Benevolent Overlord and site owner
Staff member
You need to get the bullet from case into rifling without a sharp edge shaving one side of the bullet. A proper throat does that.
I had my 1911 throater and it no longer leads with loads that leaded in the past. I had it done to reduce leading, not for improved accuracy. Reducing leading certainly isn't going to make accuracy worse!
 

Ian

Notorious member
That step at the end of the chamber is funky, almost like the reamer was chipped. How does it headspace with the plunk test?

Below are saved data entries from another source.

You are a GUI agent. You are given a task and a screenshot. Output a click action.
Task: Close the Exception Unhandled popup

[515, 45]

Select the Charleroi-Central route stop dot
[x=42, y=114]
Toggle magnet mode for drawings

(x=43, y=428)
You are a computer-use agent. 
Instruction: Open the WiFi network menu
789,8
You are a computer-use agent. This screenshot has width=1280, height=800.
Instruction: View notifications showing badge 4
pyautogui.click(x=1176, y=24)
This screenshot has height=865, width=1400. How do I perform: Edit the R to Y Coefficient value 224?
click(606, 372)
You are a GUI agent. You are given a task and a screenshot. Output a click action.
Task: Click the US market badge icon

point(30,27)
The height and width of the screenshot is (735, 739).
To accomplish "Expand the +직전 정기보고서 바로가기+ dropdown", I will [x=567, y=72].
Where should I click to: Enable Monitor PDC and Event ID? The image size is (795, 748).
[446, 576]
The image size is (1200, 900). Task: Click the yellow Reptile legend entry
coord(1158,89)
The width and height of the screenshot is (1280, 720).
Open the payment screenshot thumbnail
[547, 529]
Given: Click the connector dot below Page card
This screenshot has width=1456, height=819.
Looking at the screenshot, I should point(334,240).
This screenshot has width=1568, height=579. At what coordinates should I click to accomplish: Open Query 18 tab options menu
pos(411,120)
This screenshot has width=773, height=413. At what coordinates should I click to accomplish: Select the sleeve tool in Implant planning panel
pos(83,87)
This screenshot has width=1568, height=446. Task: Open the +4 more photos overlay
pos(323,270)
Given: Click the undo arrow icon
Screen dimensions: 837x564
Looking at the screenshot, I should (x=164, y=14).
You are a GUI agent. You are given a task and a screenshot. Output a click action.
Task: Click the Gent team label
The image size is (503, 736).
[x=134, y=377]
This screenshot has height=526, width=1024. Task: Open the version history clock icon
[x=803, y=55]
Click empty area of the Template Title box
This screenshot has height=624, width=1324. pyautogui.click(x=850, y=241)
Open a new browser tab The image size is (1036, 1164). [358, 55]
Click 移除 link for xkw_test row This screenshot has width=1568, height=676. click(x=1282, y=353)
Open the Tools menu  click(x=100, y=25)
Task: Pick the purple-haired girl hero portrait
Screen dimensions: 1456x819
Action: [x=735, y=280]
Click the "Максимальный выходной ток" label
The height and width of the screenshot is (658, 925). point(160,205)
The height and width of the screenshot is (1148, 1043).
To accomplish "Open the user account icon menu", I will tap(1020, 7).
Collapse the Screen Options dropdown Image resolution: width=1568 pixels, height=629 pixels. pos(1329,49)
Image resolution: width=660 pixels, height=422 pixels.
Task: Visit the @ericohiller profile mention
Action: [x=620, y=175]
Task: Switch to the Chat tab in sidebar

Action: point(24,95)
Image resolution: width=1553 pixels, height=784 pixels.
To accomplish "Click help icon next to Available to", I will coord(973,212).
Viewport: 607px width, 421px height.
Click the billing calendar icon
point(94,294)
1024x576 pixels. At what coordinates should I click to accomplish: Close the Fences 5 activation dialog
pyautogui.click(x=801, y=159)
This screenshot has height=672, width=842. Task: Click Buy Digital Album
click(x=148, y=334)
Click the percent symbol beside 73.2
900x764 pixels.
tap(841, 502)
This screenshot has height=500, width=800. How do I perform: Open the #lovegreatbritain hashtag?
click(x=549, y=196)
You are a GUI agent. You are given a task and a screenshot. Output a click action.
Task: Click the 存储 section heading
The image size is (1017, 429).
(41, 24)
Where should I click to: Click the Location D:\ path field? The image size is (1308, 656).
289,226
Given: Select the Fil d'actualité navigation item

My camera sucks almost as much as my photography skills, but here's a sorta decent shot of the .45 I just fixed with a turned-down alloy steel bolt after ruining a Manson throating reamer. There's some freebore which I didn't want, but that's what it took to clean it up and save the barrel. The throat entrance is .455", right where I wanted it, notice the transition of the throat into the grooves. Even crimped at .467" there's plenty of meat for the case to headspace on...if that were even how it works (a 1911 headspaces on the extractor claw). It shoots very well after throating and stopped leaving powder coat residue in the first half-inch of barrel.

100_4471.JPG 100_4480.JPG
 

fiver

Well-Known Member
you can see the angle to the rifling I was talking about in Ian's picture.
most barrels used to come like that only not quite so far down to the rifling.
now when they are re-cut that distance gives the bullet a chance to get into the barrel and most are cut this way aftermarket.